Encerrou-se na última semana a 50ª Assembleia Geral da Conferência Nacional dos Bispos do Brasil (CNBB) realizada em Aparecida (SP) entre os dias 23 e 26 de abril. O ponto alto do encontro foi a homenagem feita pelo episcopado brasileiro aos 50 anos do início do Concílio Vaticano II. A comissão designada pela CNBB e presidida pelo Cardeal Scherer, da qual participa Dom Gil Antônio, arcebispo de Juiz de Fora, preparou uma cerimônia para a imprensa, onde se recordaram os nomes dos dez bispos brasileiros que, com outros 179 bispos do mundo inteiro que estão vivos, participaram do Concílio.
Os bispos do Brasil aprovaram uma mensagem sobre a celebração do 50º aniversário do Concílio Ecumênico Vaticano II. De acordo com a mensagem, a celebração do 50º aniversário do Concílio Ecumênico Vaticano II e a volta aos seus documentos nos levam ao discernimento sobre o que o Espírito Santo continua a dizer à Igreja e à humanidade nas circunstâncias atuais, como observou o Papa Bento XVI, logo após sua eleição como sucessor de Pedro: com o passar dos anos, os textos conciliares não perderam sua atualidade; ao contrário, seus ensinamentos revelam-se particularmente pertinentes em relação às novas situações da Igreja e da atual sociedade globalizada.
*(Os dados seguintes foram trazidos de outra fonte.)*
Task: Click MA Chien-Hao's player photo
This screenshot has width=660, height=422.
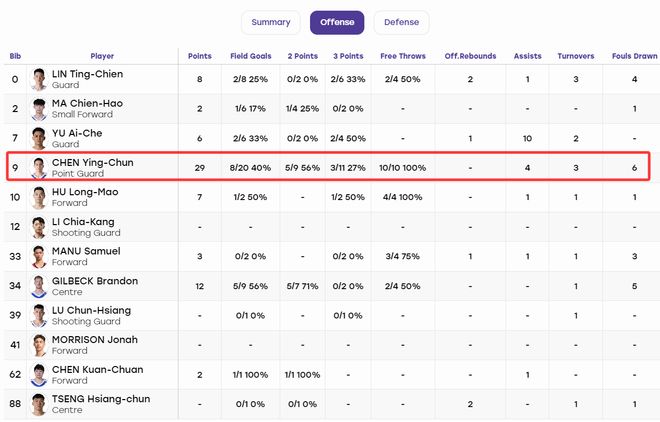Action: tap(39, 109)
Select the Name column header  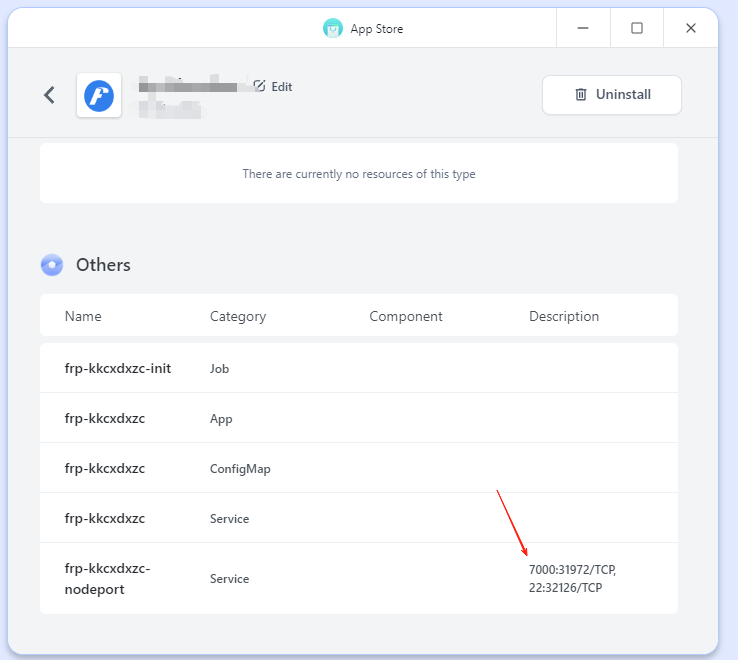[x=83, y=316]
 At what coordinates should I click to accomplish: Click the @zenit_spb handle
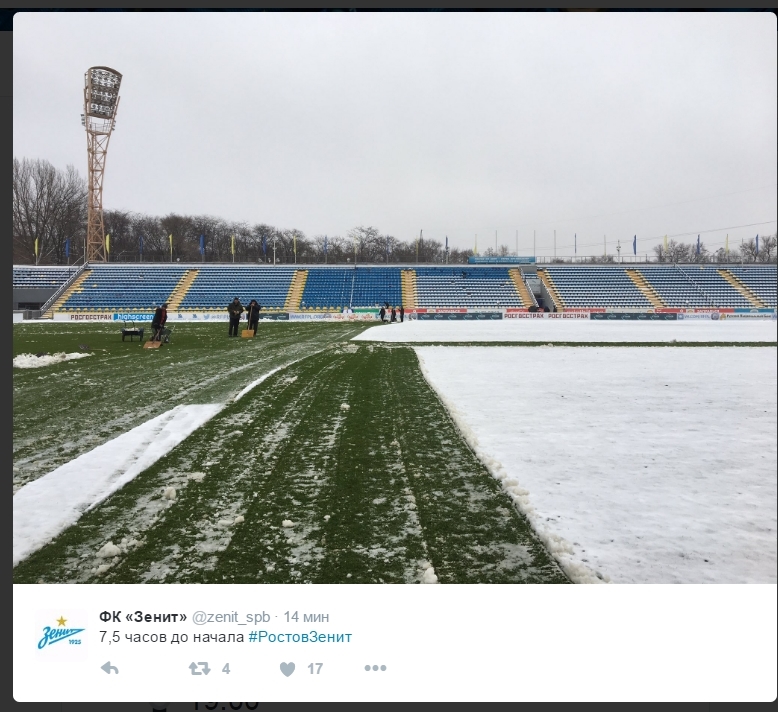point(231,617)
As comemorações serão realizadas no dia 11 de outubro deste ano, quando o Papa Bento XVI presidirá, em Roma, à solene abertura do Ano da Fé, para comemorar o 50º aniversário do Concílio Ecumênico Vaticano II e o 20º aniversário do Catecismo da Igreja Católica. Na mensagem divulgada em Aparecida, os bispos do Brasil afirmam que celebrações tão significativas são motivo de grande alegria para a Igreja e convite para voltarmos nosso olhar para o imenso dom deste Concílio, no qual participaram os Bispos do mundo inteiro, convocados e presididos pelo sucessor de Pedro. Mas é também ocasião para uma avaliação a respeito da aplicação das decisões conciliares e do caminho que resta ainda a ser percorrido nessa direção.
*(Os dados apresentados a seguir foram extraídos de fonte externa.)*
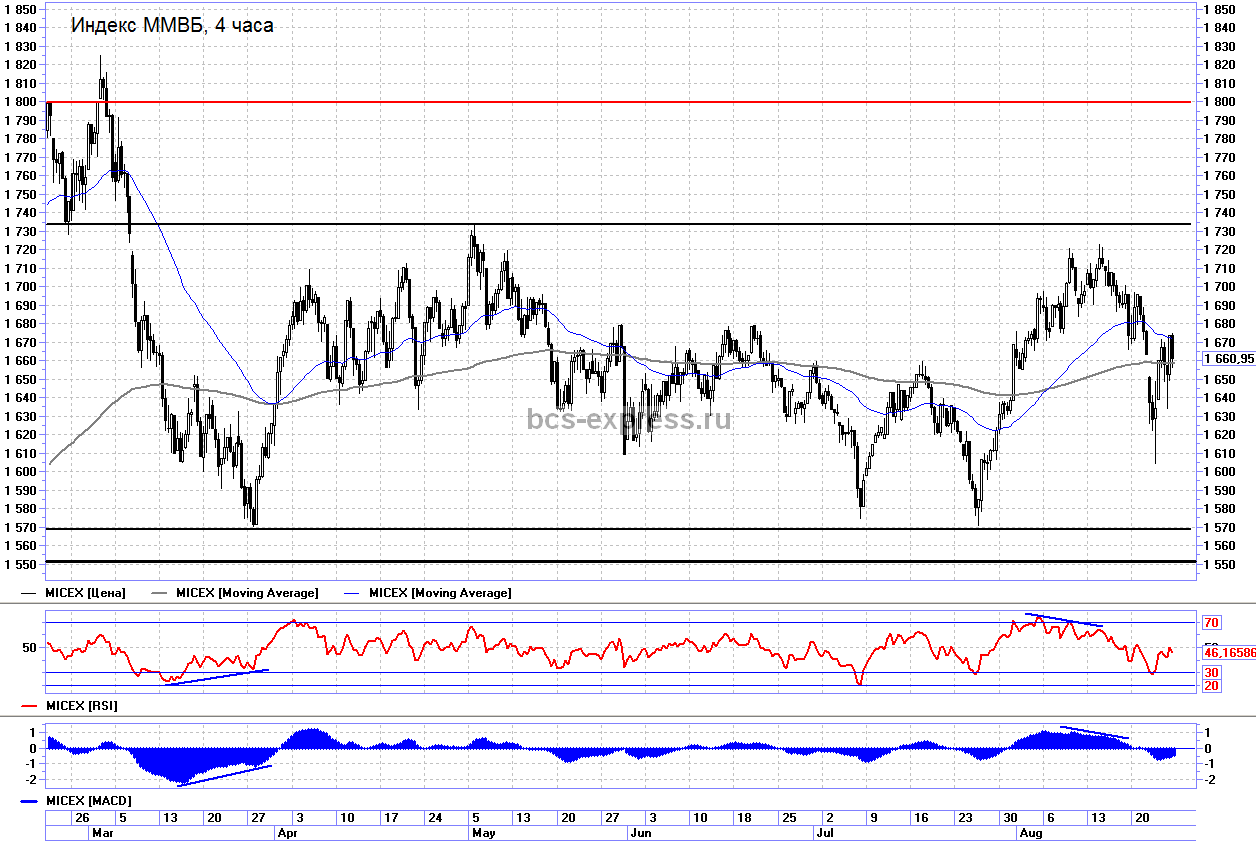
Task: Click the 1 800 tick on the right price axis
Action: click(x=1221, y=101)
Os frutos desse Concílio manifestam-se nos mais diversos âmbitos da vida eclesial: na compreensão da Igreja como povo de Deus, corpo de Cristo e templo do Espírito Santo; na abertura aos desafios do mundo atual, partilhando suas alegrias, tristezas e esperanças; na colegialidade dos Bispos; na renovação da liturgia; no conhecimento e na acolhida da Palavra de Deus; no dinamismo missionário e ministerial das comunidades; no diálogo ecumênico e inter-religioso…
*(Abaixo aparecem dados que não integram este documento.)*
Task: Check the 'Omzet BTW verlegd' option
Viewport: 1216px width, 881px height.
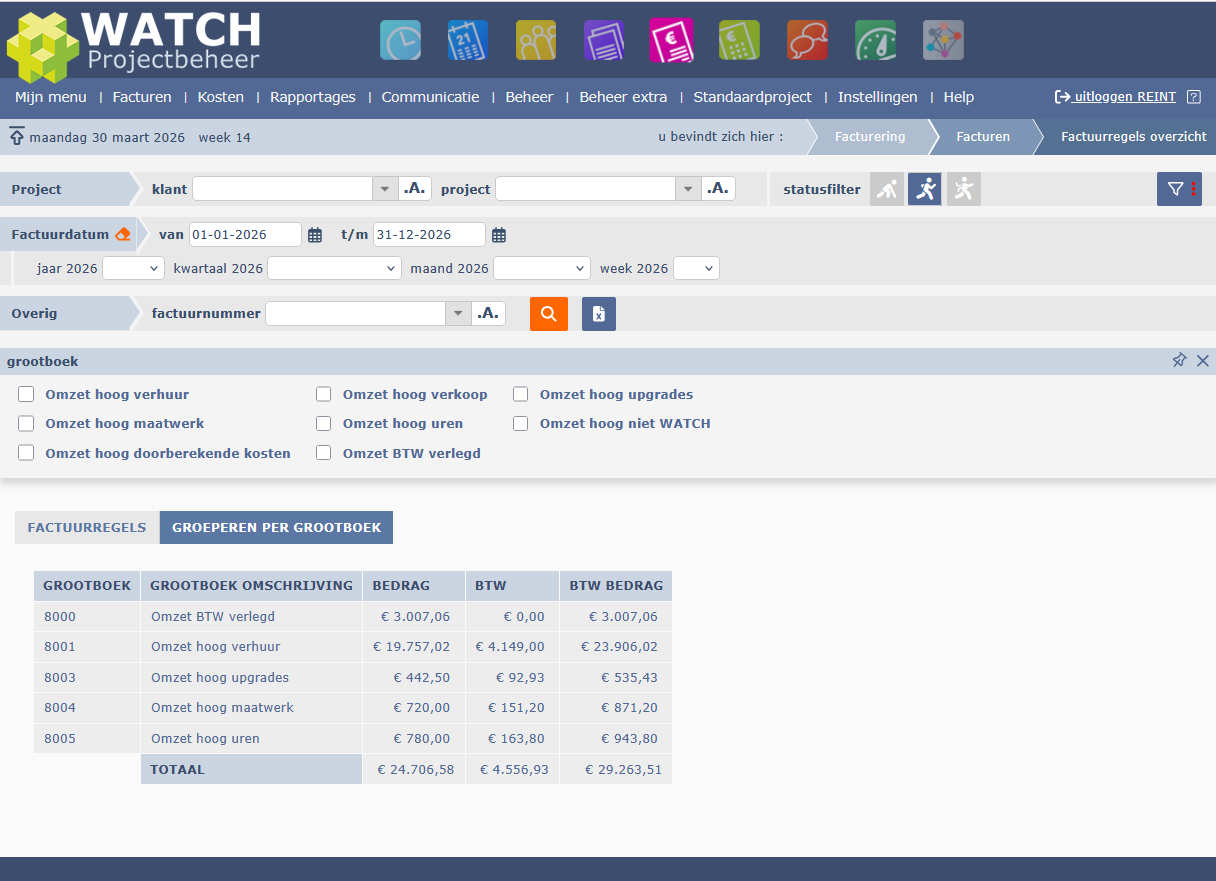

Que a celebração do 50º aniversário do Concílio Ecumênico Vaticano II e a volta aos seus documentos nos levem, dizem os bispos, ao discernimento sobre o que o Espírito Santo continua a dizer à Igreja e à humanidade nas circunstâncias atuais, como observou o Papa Bento XVI, logo após sua eleição como sucessor de Pedro.